Would you set down all of the entries below exactly as they stand?

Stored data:
***

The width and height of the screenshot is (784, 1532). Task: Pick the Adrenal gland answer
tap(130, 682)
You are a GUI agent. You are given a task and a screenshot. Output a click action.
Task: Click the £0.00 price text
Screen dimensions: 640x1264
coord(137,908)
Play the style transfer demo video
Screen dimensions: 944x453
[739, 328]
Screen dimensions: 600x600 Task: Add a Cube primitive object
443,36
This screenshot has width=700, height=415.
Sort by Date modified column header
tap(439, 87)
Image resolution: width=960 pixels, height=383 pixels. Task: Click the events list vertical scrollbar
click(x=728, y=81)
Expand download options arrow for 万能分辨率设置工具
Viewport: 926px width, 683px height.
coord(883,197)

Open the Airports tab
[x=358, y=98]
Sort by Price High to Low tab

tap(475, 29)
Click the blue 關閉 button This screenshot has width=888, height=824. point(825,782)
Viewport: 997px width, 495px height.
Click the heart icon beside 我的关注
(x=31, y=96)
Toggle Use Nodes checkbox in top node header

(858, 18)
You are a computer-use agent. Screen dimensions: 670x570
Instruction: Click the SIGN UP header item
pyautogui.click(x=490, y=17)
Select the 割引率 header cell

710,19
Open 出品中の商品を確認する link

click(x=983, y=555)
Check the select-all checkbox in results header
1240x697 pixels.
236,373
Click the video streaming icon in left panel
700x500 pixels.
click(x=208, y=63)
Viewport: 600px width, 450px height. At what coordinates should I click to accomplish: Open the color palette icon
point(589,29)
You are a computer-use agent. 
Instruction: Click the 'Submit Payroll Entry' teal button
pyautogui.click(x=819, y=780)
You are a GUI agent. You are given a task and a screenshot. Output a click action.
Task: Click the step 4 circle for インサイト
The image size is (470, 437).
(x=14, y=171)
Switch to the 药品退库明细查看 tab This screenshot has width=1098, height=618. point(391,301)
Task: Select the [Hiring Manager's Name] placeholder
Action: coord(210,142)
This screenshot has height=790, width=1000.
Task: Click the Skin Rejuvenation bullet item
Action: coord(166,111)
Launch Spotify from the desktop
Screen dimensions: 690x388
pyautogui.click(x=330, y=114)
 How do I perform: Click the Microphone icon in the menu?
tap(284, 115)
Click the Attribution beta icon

***

Answer area —
The width and height of the screenshot is (784, 1532). Task: Pick the Adrenal gland answer
tap(130, 682)
You are a GUI agent. You are given a task and a screenshot. Output a click action.
Task: Click the £0.00 price text
Screen dimensions: 640x1264
coord(137,908)
Play the style transfer demo video
Screen dimensions: 944x453
[739, 328]
Screen dimensions: 600x600 Task: Add a Cube primitive object
443,36
This screenshot has width=700, height=415.
Sort by Date modified column header
tap(439, 87)
Image resolution: width=960 pixels, height=383 pixels. Task: Click the events list vertical scrollbar
click(x=728, y=81)
Expand download options arrow for 万能分辨率设置工具
Viewport: 926px width, 683px height.
coord(883,197)

Open the Airports tab
[x=358, y=98]
Sort by Price High to Low tab

tap(475, 29)
Click the blue 關閉 button This screenshot has width=888, height=824. point(825,782)
Viewport: 997px width, 495px height.
Click the heart icon beside 我的关注
(x=31, y=96)
Toggle Use Nodes checkbox in top node header

(858, 18)
You are a computer-use agent. Screen dimensions: 670x570
Instruction: Click the SIGN UP header item
pyautogui.click(x=490, y=17)
Select the 割引率 header cell

710,19
Open 出品中の商品を確認する link

click(x=983, y=555)
Check the select-all checkbox in results header
1240x697 pixels.
236,373
Click the video streaming icon in left panel
700x500 pixels.
click(x=208, y=63)
Viewport: 600px width, 450px height. At what coordinates should I click to accomplish: Open the color palette icon
point(589,29)
You are a computer-use agent. 
Instruction: Click the 'Submit Payroll Entry' teal button
pyautogui.click(x=819, y=780)
You are a GUI agent. You are given a task and a screenshot. Output a click action.
Task: Click the step 4 circle for インサイト
The image size is (470, 437).
(x=14, y=171)
Switch to the 药品退库明细查看 tab This screenshot has width=1098, height=618. point(391,301)
Task: Select the [Hiring Manager's Name] placeholder
Action: coord(210,142)
This screenshot has height=790, width=1000.
Task: Click the Skin Rejuvenation bullet item
Action: coord(166,111)
Launch Spotify from the desktop
Screen dimensions: 690x388
pyautogui.click(x=330, y=114)
 How do I perform: Click the Microphone icon in the menu?
tap(284, 115)
Click the Attribution beta icon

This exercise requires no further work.